PROBLEM TO WORK ON: Beginning with the line where "Given: Click the Tiếp nhận button" occurs, set down each line of the records through the final one, exactly and without additions.

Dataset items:
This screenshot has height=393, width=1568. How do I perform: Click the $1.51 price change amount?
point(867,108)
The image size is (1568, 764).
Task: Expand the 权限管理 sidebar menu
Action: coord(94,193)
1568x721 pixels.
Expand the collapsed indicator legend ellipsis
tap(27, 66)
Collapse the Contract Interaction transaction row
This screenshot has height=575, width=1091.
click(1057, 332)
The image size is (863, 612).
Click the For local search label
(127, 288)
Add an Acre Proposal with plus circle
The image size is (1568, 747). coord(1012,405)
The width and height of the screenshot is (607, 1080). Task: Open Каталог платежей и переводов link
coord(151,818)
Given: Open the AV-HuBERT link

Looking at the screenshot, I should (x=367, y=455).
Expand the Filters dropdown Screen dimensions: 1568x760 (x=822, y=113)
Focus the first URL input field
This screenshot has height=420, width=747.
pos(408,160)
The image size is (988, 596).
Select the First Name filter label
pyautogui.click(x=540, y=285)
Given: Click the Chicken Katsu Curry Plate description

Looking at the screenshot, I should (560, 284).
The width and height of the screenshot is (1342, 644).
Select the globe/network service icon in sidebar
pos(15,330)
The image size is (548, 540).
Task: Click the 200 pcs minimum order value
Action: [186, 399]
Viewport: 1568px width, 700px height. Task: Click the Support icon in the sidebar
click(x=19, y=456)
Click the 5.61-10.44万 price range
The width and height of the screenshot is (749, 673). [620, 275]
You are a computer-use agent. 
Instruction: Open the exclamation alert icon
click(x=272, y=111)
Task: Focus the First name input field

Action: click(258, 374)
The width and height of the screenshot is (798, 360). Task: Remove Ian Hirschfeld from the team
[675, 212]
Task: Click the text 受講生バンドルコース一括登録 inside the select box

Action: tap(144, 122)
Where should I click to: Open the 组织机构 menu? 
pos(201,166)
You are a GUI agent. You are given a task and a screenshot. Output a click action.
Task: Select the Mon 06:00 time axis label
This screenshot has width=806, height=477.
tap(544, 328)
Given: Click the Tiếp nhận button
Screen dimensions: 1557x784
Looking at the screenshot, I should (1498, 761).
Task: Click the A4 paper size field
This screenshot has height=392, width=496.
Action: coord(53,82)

ANSWER FOR THE TASK:
Given: Click the Tiếp nhận button
Screen dimensions: 1557x784
Looking at the screenshot, I should (1498, 761).
Task: Click the A4 paper size field
This screenshot has height=392, width=496.
Action: coord(53,82)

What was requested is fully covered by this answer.